Once found mainly on the plates of California hippies and Vermont back-to-the-landers, organics are now a mainstay of many American diets. The fastest growing sector in the food industry, organics now account for some 4% of food revenues, and reached nearly $40 billion in sales in 2014. But as organic products have moved from niche to mainstream, big corporations have moved rapidly to capture more control over the business.
In recent years, a steady stream of mergers and acquisitions has concentrated control in the hands of just a few processors. Many brands that consumers believe to be mom-and-pop businesses are in fact now owned and managed by giant parents: Horizon Organic is owned by Dean Foods; Arrowhead Mills by the Hain Celestial Group; Stonyfield by Danone; Cascadian Farm by General Mills; Applegate by Hormel. Outside the most niche and expensive organic grocers it has become increasingly difficult for shoppers to find products from independent organic producers. This chart, from Michigan State University’s Phil Howard, shows the extent of such concentration in the organic industry:
This concentration of power has also led to fear that the large companies will seek to erode organic standards. Congress passed the Organic Foods Production Act in 1990, calling for a federal standard for organics, and the United States Department of Agriculture’s National Organic Program (NOP) standards were implemented in 2002. On the surface, the requirements of the NOP seem very straightforward. To be certified as organic, produce must be grown without certain types of pesticides or genetically modified ingredients, and cannot be irradiated. Organic livestock, meanwhile, must be raised largely outdoors on 100% organic feed, and cannot be fed growth hormones or antibiotics.

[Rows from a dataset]
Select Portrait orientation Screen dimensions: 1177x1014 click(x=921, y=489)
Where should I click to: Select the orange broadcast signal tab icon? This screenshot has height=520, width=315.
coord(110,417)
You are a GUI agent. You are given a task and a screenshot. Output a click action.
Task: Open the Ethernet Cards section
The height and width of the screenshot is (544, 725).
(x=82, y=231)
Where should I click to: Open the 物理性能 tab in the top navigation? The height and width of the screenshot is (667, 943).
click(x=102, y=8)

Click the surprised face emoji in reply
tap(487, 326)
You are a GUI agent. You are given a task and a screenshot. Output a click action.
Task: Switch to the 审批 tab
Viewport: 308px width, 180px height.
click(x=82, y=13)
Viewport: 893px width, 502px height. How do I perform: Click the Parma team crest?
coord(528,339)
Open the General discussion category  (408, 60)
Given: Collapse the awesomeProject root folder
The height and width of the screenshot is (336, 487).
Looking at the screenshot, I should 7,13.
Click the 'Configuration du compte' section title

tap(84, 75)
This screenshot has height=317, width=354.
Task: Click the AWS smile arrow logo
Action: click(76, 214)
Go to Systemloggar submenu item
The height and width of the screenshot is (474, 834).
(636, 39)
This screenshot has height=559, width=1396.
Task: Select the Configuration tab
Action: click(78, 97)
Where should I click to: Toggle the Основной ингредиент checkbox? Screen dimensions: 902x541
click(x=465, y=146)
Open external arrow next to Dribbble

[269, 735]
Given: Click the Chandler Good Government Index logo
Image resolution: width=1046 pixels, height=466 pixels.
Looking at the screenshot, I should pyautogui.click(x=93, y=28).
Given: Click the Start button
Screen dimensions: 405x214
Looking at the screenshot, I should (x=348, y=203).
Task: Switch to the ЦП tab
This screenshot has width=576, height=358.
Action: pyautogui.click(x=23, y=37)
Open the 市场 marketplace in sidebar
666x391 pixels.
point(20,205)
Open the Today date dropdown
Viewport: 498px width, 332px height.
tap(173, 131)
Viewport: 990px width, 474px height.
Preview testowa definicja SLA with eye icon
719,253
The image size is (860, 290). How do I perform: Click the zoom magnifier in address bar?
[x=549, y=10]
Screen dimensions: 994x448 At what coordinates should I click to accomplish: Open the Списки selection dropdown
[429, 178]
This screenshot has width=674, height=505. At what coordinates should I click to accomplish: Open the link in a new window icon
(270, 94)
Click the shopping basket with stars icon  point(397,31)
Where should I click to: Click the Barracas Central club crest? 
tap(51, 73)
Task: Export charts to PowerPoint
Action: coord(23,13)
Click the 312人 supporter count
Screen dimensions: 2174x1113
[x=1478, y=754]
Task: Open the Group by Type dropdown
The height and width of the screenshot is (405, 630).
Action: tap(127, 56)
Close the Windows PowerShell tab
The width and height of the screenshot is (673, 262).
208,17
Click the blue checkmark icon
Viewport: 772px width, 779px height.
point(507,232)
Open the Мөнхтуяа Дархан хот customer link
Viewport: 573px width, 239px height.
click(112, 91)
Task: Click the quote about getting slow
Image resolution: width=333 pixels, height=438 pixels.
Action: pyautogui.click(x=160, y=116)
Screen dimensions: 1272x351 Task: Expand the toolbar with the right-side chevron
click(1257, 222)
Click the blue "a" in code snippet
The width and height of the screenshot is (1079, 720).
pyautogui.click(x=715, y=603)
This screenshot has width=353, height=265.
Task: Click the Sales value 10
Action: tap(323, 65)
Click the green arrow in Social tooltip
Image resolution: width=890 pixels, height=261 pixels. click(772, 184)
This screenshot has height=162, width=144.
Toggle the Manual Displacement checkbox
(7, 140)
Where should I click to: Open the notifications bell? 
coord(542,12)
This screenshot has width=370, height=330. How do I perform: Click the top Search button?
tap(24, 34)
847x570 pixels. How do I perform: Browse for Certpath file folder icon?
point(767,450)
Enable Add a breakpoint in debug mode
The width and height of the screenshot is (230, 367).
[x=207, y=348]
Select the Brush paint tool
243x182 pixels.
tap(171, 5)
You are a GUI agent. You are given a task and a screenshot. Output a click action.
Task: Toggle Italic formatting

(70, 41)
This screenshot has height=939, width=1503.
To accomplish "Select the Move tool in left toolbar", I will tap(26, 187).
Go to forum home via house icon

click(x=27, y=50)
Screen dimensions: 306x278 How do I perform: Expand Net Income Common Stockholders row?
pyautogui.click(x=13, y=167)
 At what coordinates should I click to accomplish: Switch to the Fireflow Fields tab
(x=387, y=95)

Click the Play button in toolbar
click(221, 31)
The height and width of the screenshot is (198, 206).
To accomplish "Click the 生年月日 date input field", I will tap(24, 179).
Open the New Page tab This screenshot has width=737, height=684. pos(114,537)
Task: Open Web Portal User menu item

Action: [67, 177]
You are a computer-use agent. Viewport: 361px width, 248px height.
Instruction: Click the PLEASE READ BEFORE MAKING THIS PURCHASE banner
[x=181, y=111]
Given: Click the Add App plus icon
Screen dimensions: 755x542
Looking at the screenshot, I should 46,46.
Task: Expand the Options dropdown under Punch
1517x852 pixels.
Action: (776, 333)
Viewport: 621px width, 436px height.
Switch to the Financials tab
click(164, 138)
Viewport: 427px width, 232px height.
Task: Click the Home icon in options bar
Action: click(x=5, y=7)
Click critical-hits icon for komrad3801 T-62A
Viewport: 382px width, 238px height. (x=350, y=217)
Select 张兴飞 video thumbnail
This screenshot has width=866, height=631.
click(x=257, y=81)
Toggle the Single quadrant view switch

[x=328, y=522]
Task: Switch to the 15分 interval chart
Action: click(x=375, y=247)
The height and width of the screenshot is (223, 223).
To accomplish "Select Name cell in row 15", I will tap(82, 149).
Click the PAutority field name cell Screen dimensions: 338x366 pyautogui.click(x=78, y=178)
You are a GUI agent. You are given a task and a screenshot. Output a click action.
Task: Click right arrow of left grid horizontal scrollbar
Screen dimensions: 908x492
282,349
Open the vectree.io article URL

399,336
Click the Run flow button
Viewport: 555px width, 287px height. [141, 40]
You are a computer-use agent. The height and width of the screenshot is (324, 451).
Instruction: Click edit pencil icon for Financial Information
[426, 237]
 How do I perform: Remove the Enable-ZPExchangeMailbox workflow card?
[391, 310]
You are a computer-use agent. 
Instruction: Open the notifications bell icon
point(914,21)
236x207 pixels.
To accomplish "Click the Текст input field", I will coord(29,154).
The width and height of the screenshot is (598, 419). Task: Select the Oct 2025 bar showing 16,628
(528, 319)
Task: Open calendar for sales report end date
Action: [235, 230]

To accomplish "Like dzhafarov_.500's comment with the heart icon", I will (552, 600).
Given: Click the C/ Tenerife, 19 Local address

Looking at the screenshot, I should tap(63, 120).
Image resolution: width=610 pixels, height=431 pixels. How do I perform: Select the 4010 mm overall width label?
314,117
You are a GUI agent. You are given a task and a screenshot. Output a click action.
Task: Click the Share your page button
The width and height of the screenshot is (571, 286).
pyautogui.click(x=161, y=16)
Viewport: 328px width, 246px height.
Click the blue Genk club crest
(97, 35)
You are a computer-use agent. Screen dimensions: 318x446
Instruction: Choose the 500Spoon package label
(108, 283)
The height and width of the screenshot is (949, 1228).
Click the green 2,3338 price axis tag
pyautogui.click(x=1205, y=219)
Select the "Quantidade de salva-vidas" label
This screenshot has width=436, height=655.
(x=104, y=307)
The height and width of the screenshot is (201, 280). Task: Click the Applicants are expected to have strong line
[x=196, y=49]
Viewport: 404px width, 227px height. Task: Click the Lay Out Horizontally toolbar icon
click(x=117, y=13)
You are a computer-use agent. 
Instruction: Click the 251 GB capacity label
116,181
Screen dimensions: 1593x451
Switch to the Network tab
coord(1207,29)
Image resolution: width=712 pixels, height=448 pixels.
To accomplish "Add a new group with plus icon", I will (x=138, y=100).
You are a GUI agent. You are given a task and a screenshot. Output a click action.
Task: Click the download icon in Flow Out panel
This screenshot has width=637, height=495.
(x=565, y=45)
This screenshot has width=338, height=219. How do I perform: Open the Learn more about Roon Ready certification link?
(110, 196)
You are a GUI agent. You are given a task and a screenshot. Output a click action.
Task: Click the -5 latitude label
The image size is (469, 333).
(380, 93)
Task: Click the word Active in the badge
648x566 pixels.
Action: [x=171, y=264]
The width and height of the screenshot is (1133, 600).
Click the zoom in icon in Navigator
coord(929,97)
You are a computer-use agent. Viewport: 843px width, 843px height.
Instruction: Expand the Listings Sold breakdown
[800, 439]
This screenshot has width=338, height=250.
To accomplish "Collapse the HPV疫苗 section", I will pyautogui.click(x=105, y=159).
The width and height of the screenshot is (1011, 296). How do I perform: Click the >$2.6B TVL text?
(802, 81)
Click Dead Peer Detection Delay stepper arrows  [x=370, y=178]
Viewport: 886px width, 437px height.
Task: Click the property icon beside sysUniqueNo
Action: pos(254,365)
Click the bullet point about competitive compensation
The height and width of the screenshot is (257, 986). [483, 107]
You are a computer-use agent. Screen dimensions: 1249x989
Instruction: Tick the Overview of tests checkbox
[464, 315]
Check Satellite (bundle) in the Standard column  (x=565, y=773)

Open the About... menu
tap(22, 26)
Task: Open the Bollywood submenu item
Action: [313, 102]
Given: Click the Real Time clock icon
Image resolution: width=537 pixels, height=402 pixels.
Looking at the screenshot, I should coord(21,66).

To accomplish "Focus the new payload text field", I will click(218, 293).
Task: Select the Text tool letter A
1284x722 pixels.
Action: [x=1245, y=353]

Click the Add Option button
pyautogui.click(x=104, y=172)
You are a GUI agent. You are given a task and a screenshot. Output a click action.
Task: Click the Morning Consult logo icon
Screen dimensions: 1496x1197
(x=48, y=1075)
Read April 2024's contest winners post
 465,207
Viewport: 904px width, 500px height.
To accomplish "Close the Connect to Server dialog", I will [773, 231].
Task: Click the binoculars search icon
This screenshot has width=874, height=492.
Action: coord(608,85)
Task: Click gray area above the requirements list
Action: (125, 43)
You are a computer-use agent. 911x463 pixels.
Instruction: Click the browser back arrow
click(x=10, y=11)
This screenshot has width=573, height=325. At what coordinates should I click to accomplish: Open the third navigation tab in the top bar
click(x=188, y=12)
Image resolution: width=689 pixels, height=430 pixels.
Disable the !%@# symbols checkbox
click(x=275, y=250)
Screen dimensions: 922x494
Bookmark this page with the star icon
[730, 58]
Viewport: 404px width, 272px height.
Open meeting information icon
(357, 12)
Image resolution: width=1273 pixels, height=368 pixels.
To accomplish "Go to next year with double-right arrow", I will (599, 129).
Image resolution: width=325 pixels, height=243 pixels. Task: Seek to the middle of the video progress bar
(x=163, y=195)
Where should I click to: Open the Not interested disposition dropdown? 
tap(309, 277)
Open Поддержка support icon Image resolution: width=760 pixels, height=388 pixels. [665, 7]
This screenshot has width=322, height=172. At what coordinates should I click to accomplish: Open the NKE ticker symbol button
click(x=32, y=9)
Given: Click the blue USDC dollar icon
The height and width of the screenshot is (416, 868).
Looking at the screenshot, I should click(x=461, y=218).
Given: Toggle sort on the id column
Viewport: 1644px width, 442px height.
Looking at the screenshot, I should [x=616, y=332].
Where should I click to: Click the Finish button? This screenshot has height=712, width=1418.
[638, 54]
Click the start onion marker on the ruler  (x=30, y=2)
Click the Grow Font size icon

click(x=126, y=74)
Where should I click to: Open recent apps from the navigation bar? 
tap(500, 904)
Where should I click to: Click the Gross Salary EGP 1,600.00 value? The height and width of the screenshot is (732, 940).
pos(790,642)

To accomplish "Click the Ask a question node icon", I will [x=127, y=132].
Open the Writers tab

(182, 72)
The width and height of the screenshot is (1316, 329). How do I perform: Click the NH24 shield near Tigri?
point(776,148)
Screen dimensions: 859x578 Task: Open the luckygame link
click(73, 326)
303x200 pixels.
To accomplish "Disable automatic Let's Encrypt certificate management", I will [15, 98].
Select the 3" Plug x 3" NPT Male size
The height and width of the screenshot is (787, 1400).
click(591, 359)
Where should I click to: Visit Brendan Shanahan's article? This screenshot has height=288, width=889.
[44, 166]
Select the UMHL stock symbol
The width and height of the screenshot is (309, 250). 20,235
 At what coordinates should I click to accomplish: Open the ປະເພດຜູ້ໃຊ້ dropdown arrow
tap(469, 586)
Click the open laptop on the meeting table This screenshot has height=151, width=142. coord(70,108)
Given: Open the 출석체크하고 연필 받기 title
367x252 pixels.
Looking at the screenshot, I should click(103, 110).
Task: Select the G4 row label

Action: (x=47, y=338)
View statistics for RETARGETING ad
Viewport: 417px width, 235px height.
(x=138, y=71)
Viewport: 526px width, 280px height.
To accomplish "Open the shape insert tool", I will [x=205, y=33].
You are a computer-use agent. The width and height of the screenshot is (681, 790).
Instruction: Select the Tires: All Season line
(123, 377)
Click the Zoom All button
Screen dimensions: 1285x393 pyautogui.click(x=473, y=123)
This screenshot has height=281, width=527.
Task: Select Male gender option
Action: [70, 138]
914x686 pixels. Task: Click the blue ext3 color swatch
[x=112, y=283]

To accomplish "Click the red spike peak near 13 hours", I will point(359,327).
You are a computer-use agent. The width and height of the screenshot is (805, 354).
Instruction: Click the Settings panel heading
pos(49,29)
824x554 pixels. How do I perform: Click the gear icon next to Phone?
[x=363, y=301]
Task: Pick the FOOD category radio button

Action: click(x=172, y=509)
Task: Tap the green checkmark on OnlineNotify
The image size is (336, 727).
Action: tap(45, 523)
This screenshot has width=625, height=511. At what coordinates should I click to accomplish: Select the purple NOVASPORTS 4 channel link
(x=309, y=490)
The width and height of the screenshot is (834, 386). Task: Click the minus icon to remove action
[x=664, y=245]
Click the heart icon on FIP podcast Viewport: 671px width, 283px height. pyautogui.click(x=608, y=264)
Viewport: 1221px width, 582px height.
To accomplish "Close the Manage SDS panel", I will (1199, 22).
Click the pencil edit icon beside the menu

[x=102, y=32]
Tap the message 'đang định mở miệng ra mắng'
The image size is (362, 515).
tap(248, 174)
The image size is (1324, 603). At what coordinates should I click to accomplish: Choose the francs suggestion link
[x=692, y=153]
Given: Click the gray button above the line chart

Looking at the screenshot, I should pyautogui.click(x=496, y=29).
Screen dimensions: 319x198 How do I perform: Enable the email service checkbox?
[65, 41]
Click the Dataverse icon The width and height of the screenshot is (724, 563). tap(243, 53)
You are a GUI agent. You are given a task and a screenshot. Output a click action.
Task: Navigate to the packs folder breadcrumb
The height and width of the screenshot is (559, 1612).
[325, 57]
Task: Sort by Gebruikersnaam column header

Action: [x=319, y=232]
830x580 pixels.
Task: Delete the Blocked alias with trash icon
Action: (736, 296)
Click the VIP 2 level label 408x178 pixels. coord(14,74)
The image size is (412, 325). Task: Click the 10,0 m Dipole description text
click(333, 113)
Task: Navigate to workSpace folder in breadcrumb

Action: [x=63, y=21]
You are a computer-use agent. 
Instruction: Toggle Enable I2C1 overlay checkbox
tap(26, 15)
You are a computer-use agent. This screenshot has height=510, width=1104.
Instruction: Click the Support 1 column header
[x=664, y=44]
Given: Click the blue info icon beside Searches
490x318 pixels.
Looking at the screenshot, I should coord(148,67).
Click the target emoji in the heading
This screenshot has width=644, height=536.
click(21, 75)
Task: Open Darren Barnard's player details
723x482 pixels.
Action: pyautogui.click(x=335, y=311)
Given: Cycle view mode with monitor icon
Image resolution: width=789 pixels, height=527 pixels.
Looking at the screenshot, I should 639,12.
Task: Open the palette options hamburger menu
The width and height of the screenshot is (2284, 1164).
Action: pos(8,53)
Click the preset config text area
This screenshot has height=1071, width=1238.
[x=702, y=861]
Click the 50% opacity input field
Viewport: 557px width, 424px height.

_LIST OF TASKS_.
1. In the text on the organic food industry, which company owns Stonyfield?
2. From the text on the organic food industry, write out word for word the part from "Once found mainly" to "over the business.".

_TASK-BY-TASK OUTPUTS_.
1. Danone

2.
Once found mainly on the plates of California hippies and Vermont back-to-the-landers, organics are now a mainstay of many American diets. The fastest growing sector in the food industry, organics now account for some 4% of food revenues, and reached nearly $40 billion in sales in 2014. But as organic products have moved from niche to mainstream, big corporations have moved rapidly to capture more control over the business.